11
Nov 2019
When should I review my Will? The effect of marriage and divorce on a Will
It is usual when an individual is unhappy with the contents of a Will, that a new Will is made that revokes the older one. There are however, some circumstances that will automatically either revoke or invalidate some dispositions in a Will.
Marriage/entering into a Civil Partnership
On Marriage or Civil Partnership, an individual’s existing Will is automatically revoked. This means that a Will becomes invalid and the estate will be distributed in accordance with the ‘Rules of Intestacy’ (a Statutory checklist which determines where property goes if an individual passes away without a Will). Your entire estate may not necessarily go to your spouse/civil partner under the intestacy rules so a Will is vital to ensure that your wishes are documented prior to and during marriage.

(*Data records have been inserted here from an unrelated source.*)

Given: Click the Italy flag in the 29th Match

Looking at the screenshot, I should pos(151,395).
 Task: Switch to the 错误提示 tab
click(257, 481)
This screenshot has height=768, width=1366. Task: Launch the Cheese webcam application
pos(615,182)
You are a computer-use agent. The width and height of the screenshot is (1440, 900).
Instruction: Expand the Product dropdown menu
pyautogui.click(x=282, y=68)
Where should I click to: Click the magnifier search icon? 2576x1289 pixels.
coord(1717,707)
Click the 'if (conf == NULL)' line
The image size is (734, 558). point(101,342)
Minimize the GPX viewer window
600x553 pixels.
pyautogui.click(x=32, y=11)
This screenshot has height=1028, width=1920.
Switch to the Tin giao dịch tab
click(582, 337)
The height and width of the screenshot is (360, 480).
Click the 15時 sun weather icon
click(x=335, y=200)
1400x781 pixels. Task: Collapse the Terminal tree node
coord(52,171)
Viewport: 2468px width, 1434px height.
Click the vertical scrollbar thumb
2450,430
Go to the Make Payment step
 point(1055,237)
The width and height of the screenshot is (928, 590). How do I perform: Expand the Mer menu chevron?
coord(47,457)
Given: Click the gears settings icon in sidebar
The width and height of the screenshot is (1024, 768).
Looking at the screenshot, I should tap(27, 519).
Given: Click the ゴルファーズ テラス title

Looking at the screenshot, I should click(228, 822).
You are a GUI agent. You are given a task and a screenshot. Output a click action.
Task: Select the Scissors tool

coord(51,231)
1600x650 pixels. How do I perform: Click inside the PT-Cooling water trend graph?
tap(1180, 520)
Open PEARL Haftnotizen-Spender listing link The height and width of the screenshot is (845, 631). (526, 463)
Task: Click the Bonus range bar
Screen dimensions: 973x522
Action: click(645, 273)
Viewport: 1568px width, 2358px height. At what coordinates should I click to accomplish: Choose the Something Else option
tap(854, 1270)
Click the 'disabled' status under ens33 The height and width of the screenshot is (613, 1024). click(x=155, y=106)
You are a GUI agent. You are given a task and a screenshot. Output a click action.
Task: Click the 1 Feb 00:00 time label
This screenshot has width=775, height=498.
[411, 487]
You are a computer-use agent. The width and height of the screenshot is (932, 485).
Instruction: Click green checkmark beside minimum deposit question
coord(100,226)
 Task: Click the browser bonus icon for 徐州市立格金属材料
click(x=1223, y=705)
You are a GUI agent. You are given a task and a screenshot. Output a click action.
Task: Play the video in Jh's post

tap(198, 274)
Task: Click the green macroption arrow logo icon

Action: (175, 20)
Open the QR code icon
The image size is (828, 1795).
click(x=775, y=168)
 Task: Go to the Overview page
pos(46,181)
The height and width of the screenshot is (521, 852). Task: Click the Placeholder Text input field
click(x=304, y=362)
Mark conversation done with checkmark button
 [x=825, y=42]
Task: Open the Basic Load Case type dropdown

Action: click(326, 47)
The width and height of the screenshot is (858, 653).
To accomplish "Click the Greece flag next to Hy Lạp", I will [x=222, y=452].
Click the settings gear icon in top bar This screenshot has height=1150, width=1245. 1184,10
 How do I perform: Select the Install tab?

It is possible however to avoid the revocation by making a Will ‘in contemplation of marriage’ which means that a clause can be placed in your Will that stipulates that an impending marriage does not revoke the Will. This means that you do not have to wait until after marriage to make a Will so that provisions are in place. There are however specific rules to ensure that a Will is not revoked by marriage. A Will cannot be made in contemplation of any marriage (there must be an intention to marry a specific person) and it is therefore important to seek advice to ensure that a Will made in expectation of marriage is enforceable.
If a Will is not made prior to marriage, a cohabitee is not entitled to any provision from your estate under the Intestacy Rules. Regardless, under the Inheritance (Provision for Family and Dependants) Act 1975, a cohabitee can make a claim for financial provision. This is however time consuming, costly and stressful for your family so it is vital to make an effective Will prior to marriage.
Divorce/dissolution of a Civil Partnership
Upon an individual’s divorce (on the grant of the ‘decree absolute’) or on the dissolution of a Civil Partnership (the ‘Final Dissolution Order’) a Will that is already in existence continues to be effective, save that the former spouse or civil partner is treated as though he/she has predeceased (unless contrary intention is expressed). Therefore, any gift to a former spouse/civil partner will fail. The gift will then fall into the ‘residuary estate’ for the alternative beneficiaries in the Will. If there are no alternative beneficiaries named in the Will, the property will be distributed in accordance with the Intestacy Rules, which may lead to your property passing to an undesired beneficiary.
It is important to highlight that although the former spouse/civil partner will not receive any benefit from the Will following divorce, they can still claim for financial provision under the Inheritance (Provision for Family and Dependants) Act 1975. It is therefore pivotal, especially prior to the finalisation of the divorce, for an individual to remake their Will excluding the soon-to-be former partner to ensure that the estate passes appropriately should something happen whilst waiting for the Decree Absolute or Final Dissolution Order. We will draft a statement to accompany the Will giving reasons why no provision has been made for that former spouse. This will assist to safeguard the testator should that former spouse attempt to make a claim.
Regardless of any impending marriage or divorce, we recommend that a Will is reviewed every 5 years to ensure that the contents still accord with the individual’s wishes. A change in circumstances can often leave new family members without provision or the estate open to tax issues should the individual acquire new assets.